Sappiamo che ai gatti piace giocare nelle scatole, ma non c’è motivo di inviarli come normali regali. Tuttavia, in Austria, un giovane di 20 anni ha chiuso il suo gatto in una scatola che ha spedito per posta, come se l’animale fosse solo un oggetto da trasportare.
I fatti hanno avuto luogo nell’aprile 2025, quando i dipendenti di un centro logistico postale austriaco hanno notato che uno dei pacchi si muoveva, anche se avrebbe dovuto contenere una chitarra. All’apertura della scatola, i dipendenti hanno scoperto Shana, un gatto britannico a pelo corto, visibilmente in cattive condizioni.
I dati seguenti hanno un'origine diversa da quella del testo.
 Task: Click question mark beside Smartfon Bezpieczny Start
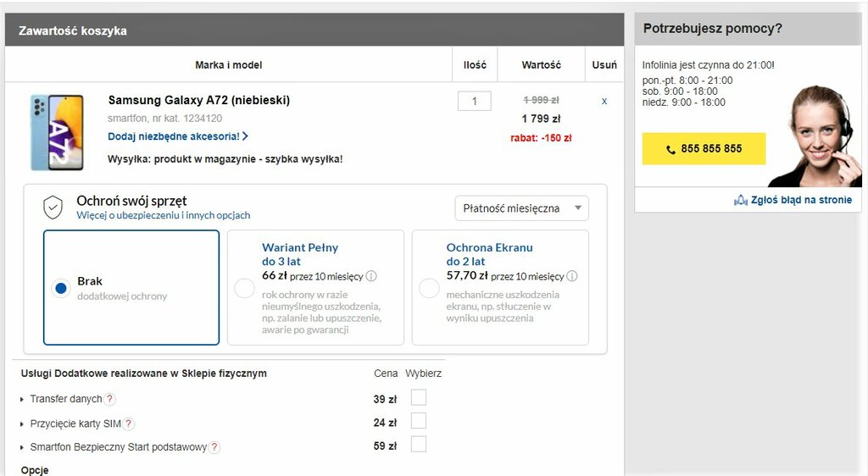pyautogui.click(x=214, y=447)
La vicenda, riportata in particolare dalle Ultime Notizie d’Alsazia, suscitò subito una forte indignazione.
“I nostri dipendenti hanno aperto il pacco e hanno scoperto il gatto. L’animale sembrava essere in cattive condizioni di salute”, ha riferito un portavoce di La Poste.
È facile immaginare lo stupore degli addetti allo smistamento davanti a questo pacco che si muoveva da solo sul nastro trasportatore. Chiuso in una scatola, senza cibo né acqua, il gatto aveva visibilmente sofferto le condizioni di trasporto particolarmente dure. Non è stata specificata la durata esatta della sua prigionia, ma lo stato in cui si trovava l’animale al momento del ritrovamento non lasciava dubbi sulla gravità della situazione.
Il gatto sta bene
Spaventato, il gatto è subito scappato dal magazzino ed è stato cercato dai dipendenti e dai residenti della zona. Alla fine è stato ritrovato e consegnato ad un’associazione. Oggi sta bene, e questa è senza dubbio l’unica buona notizia di questa storia.
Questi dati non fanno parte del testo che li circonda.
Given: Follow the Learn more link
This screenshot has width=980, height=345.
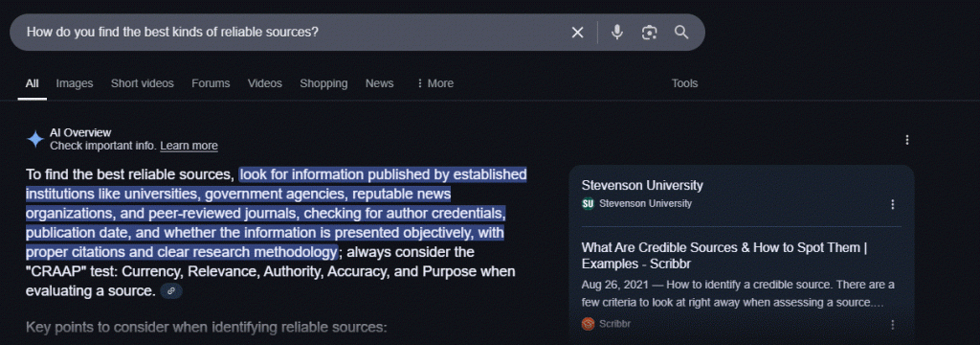Looking at the screenshot, I should [x=189, y=146].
Non è la prima volta che si verificano incidenti di questo tipo, intenzionali o meno. I servizi postali di tutto il mondo hanno già dovuto affrontare situazioni simili, a volte accidentali, a volte intenzionali. Avevano già fatto impressione un gatto trovato in un pacco di Amazon a 1.000 km da casa, così come l’incredibile sopravvissuto che ha attraversato l’oceano in una scatola di cartone tra Cina e Canada.
Accusa il postino
Il proprietario di Shana, da parte sua, ha negato apertamente i fatti. Secondo lui è stato un impiegato delle poste a prelevare l’animale e a infilarlo nel pacco a sua insaputa. Una versione dei fatti difficile da credere per gli investigatori.
“Non manderei mai il mio gatto. Forse il postino era infastidito perché avevo ordinato troppi pacchi”, ha detto, secondo Midi Libre.
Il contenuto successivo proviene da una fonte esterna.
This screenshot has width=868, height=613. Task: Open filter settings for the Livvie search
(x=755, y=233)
Questa difesa, a dir poco originale, evidentemente non ha convinto la corte. Il giovane è stato processato mercoledì 1 aprile per crudeltà verso un animale ed è stato condannato a 6 mesi di carcere. Nonostante la sentenza, continua a sostenere di non aver fatto nulla di male. Il caso ci ricorda che gli abusi sugli animali sono presi sempre più sul serio dalla giustizia europea, con sanzioni che possono essere significative anche per il primo reato.
In Francia, negli ultimi anni i casi di maltrattamento degli animali domestici hanno portato a sentenze più pesanti, poiché il legislatore ha inasprito le sanzioni applicabili. Il caso di Shana illustra quanto possa essere difficile stabilire il confine tra negligenza e azione deliberata, ma anche quanto drammatiche possano essere le conseguenze per l’animale.